Saturday, June 30, 2012

What utter self-serving drivel, Brad Delong!

I don't often read Steve Keen, but I'm calling attention to this one. It's not even economics, really.

It's outrage.


Jazzbumpa said...

OK - I read Keen's piece. There's something there, I suppose, but he is badly overplaying his hand. He's just being cranky.

I seem to recall PK writing something pretty critical of SK not too long ago. Maybe he got his widdle feelings hurt.


brad said...

Keen's line seems to be Minsky good, Kindleberger bad.

Why this is his line God only knows...

Brad DeLong

The Arthurian said...

Hello Brad DeLong.

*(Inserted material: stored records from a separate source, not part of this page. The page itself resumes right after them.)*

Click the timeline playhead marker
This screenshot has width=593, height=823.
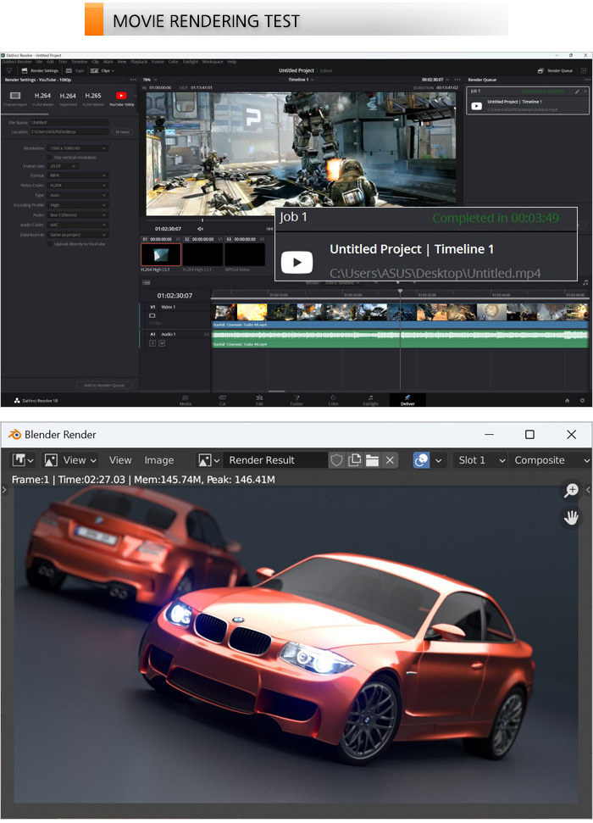point(400,292)
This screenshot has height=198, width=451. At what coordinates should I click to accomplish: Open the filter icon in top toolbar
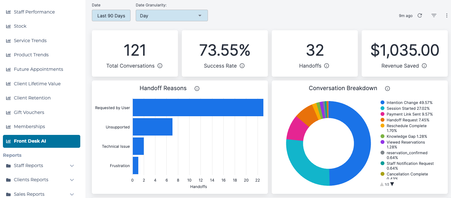[434, 15]
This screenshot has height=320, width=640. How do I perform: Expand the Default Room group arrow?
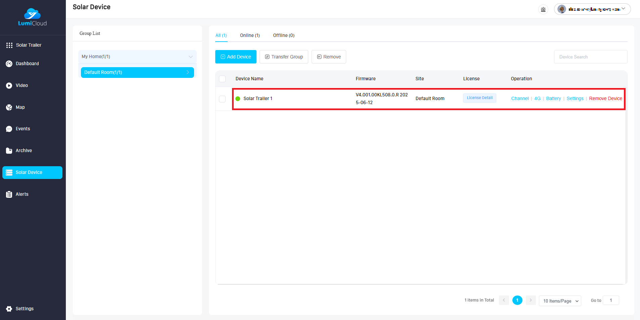(188, 73)
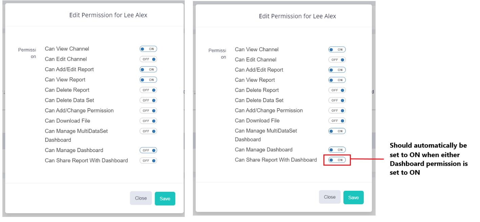Viewport: 480px width, 222px height.
Task: Turn on Can Download File in left dialog
Action: coord(148,121)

Thanks for the visit! Not an economist myself -- a convenient excuse, to be sure -- your four words "Minsky good, Kindleberger bad" don't help me understand what you are thinking. So let me tell you what moved me to link to Keen's post.

From Debtwatch, 13 June 2010: "A majority of the 16 individuals identified in Bezemer (2009) and (Fullbrook (2010)) as having anticipated the Global Financial Crisis followed non-mainstream approaches to economics, with most of them identifying as Post-Keynesian (Dean Baker, Wynne Godley, Michael Hudson, Steve Keen, Ann Pettifor) or Austrian (Kurt Richelbacher, Peter Schiff)."

That much I repeated here. Keen's next sentence tells you all you need to know: "The theoretical foundations of these authors therefore differ substantially from those of more mainstream neoclassical economists."

It is Keen's claim to fame, being one of 16 people who was right about the economy. You can't come in four years later and say you were right, too. No wonder Keen is torqued!

Myself, I'd much rather think about the economy than about personalities. But when I read Keen's recent post, what I thought of was how often I've seem Krugman take credit for things in his blog posts. He quotes somebody else, then says he said it first. Even if true it is irritating, and the irritation makes me doubt the truth of it.

Apart from that, from the bit Keen quoted of yours, this is really good:

"In particular, we understood that the rapid run-up of house prices, coupled with the extension of leverage, posed macroeconomic dangers. We recognized that large bubble-driven losses in assets held by leveraged financial institutions would cause a panicked flight to safety..."

Reading over your Perils of Prophecy, I see that you have written, "But we – or at least I – have gotten significant components of the last four years wrong."

If you said "four years" in your opening, rather than "five years", Keen might have let it go.

Still, sir, look at your conclusion. Either people "expect economic policy to be so dysfunctional" that we won't recover for another decade, or "financial markets’ ability to price relative risks and returns sensibly has been broken at a deep level..." Either expectations, or financial disfunction.


Look at Keen's conclusion: "At some stage, the growth of unproductive debt had to falter, and when it did a serious financial crisis would ensue as aggregate demand collapsed. The policy rescues since that prediction came true have not addressed the fundamental cause of the crisis, which was the excessive level of private debt."

Look at mine: "Costs have consequences.... The excessive level of private debt was the fundamental cause of the crisis.... The need for deleveraging remains. I recommend direct action...

Look at your conclusion again, sir. You do not address the fundamental cause of the crisis. Excessive private debt is the primary impediment to economic growth.

Our primary goal must be to reduce private debt.

Greg said...

How is he badly overplaying his hand Jazz?

I think its less about pain to his feelings and more about pain to the rest of society as we listen to the DeLongs, Sumners, Summers etc debate the amount of pain that MUST be meted out to our working class while avoiding any pain to our job creators.

DeLong and Krugman, while certainly not as mean spirited as their colleagues on the far right, are still wedded to false notions about the differences between govt debt and private debt. They still are ignorant (at this point it must be willfully so) about how banks operate, thinking that a borrower is getting their money from a saver. If you cant get those two things right you will NEVER figure out the right prescription for todays financial situation.

Jazzbumpa said...

Greg -

Krugman in particular has been saying since the beginning of the crisis was was going wrong and how to fix it. His prediction have been consistently correct. You can't call it self-serving drivel if what he says has been objectively correct and born out by actual results.

Keen is saying I got there first, and sticking out his tongue.

That is how he overplays his hand.


The Arthurian said...

Several relevant paragraphs from Bill Mitchell:

The Arthurian said...

Also, the Randall Wray article Bill Mitchell links to: BRAD DELONG: WE’RE ALL MINSKIANS NOW!

nanute said...

Seems as though Mike Konczal sees your point about private household debt. And Brad DeLong provides the coverage:

The Arthurian said...

Great link, Nanute. I hope both Konczal and DeLong are still concerned about debt tomorrow :)

I usually don't visit DeLong's site because my first comment there got deleted for being off-topic. As you know, I have only one topic.

We'll see if my reply to Troy today withstands the test.